Not bad for a sport that is widely acknowledged to have started in Southern California in the late 1970s. The first known tournament was held at Griffith Park in 1977, a year after Parks suffered a broken back in a freestyle skiing accident.

After his injury, Parks poured his energies into promoting wheelchair tennis, founding the foundation in 1980 as an umbrella organization for the sport in the United States. He gave clinics all over the country, and in 1985 gave his first clinics in Europe when the sport was just taking off there. He got the sport started in Australia and other places.

Now, foreign players are providing some of the toughest competition. In the women's division, two Dutch women (Monique Kalkman and Chantal Vandierendonck) dominate the open division. French players, particularly Laurent Giammartini, have made strides in the men's division.

Dan Lachman of Corona del Mar is a wheelchair tennis veteran ("I've been doing this for 13 years. I'm an old pro"). Currently ranked 15th internationally, he spent six weeks playing the European tournament circuit. In at least one sense, he says, the Europeans are ahead of the Americans: "There's prize money in Europe, which I'm hoping will happen here."

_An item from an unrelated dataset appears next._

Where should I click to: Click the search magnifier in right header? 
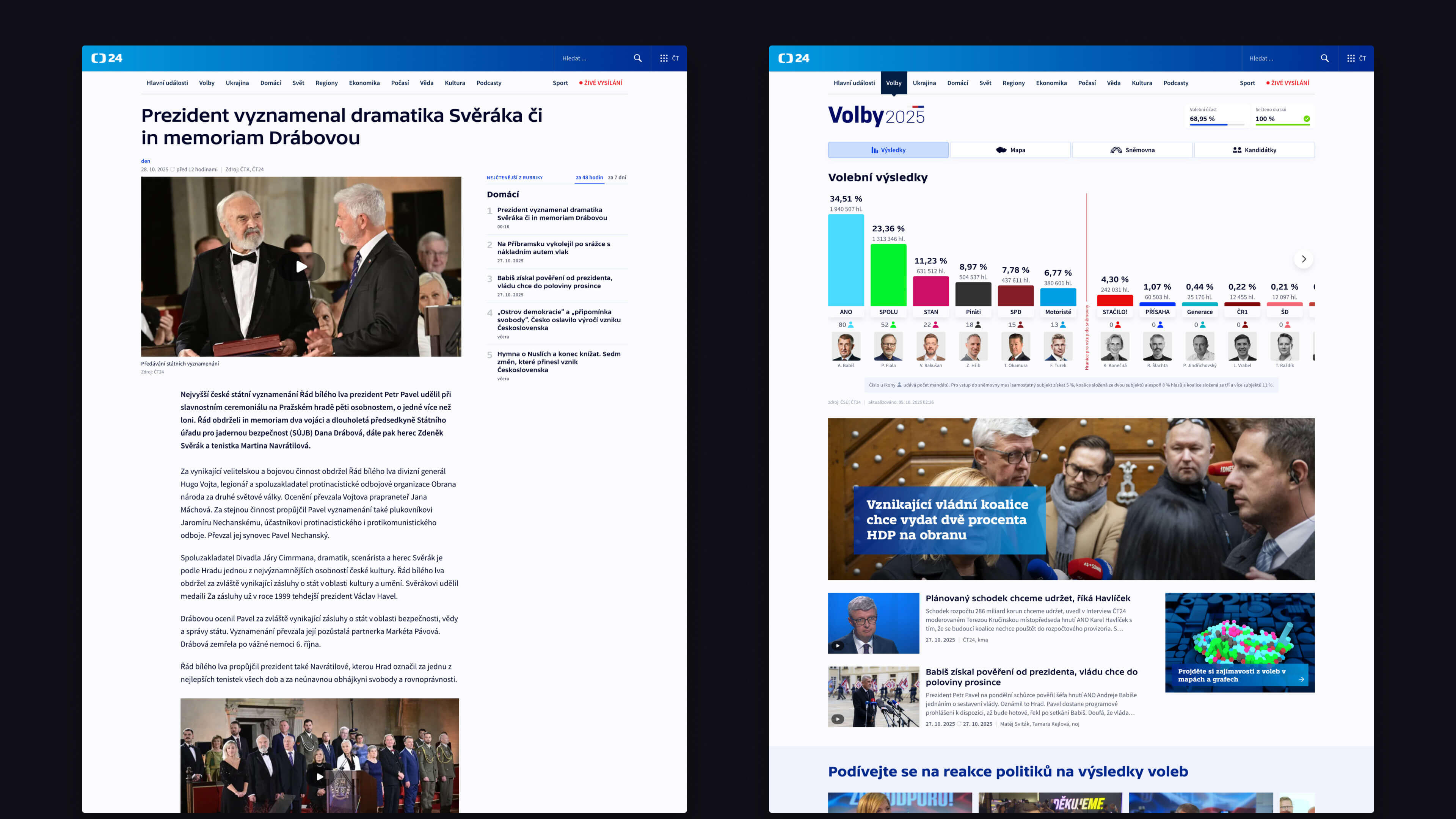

Still, Southern California remains a hotbed for wheelchair tennis. In Orange County, there is Parks--who with Randy Snow dominated the sport in the '80s and is still ranked fifth internationally--and Lachman. Other top local players include Jim Black of Oceanside, Michael Foulks of La Jolla and Chip Parmelly of Diamond Bar.

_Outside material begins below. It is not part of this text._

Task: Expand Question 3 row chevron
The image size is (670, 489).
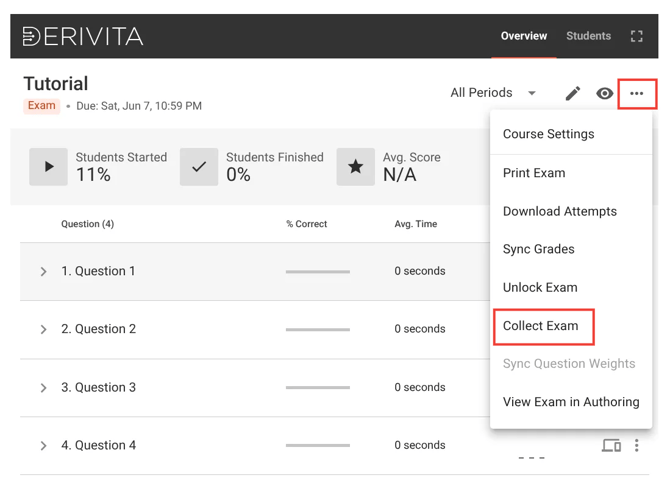Action: click(x=44, y=388)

The general level of play is getting better, Lachman says, for a number of reasons. "People are training more and practicing more, and the exposure's getting better, and there's a lot more athleticism," Lachman said. "I think more people are getting coaches and more people are getting serious." But perhaps the biggest change has been in the equipment. When Parks started, his wheelchair weighed more than 40 pounds. Today's wheelchairs, streamlined and made of lightweight materials, weigh in at about 16 pounds and feature cambered (slanted) wheels, allowing more speed and greater maneuverability.

The advances have not only helped the development of wheelchair tennis at the top competitive levels, but have contributed to the popularity of the sport as a recreational pursuit as well. Among wheelchair sports, tennis ranks second behind basketball in popularity, Parks said. (More than 10,000 players will compete in sanctioned wheelchair tennis tournaments in a year, according to foundation statistics.)

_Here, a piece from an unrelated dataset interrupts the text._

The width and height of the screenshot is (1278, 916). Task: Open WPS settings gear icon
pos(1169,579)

According to Ron Hastings, who has led a wheelchair tennis program at Saddleback College for 14 years, tennis has some advantages over basketball as a wheelchair sport.

People in wheelchairs "can get into racket sports and excel pretty well," Hastings said. With an individual sport such as tennis, it's easier to get a game together than with basketball. Also, in tennis, it's easier to play against able-bodied players (the only major rule adaptation in wheelchair tennis is that two bounces are allowed).

When Parks took up tennis after his injury, "It made me feel like I could do something with my friends, other than just sit around and talk. That was important to me."

For active people who are injured, wheelchair tennis can provide an outlet for those competitive instincts, as well as build self-confidence and provide a social forum. "Wheelchair tennis is really more than just tennis," Parks said.

While top players compete in the open division, the U.S. Open and other tournaments provide a range of divisions for differing skill and ability levels, including a division for quadriplegic players.

The U.S. Open will be held at the Racquet Club of Irvine Oct. 8 to 17. Stephen Welch and Vandierendonck will be on hand to defend their singles titles of last year. The tournament is the final stop on the Everest & Jennings Grand Prix Circuit, which this year included 26 sectional, regional and national championship events (Everest & Jennings is a wheelchair manufacturer).

While the U.S. Open remains a focus, the National Foundation for Wheelchair Tennis is turning more attention to building the sport at the recreational level, by encouraging the development of leagues and team tennis tournaments.

"It's still a very young sport," Parks said, "and we feel that as an organization, we still have a ways to go."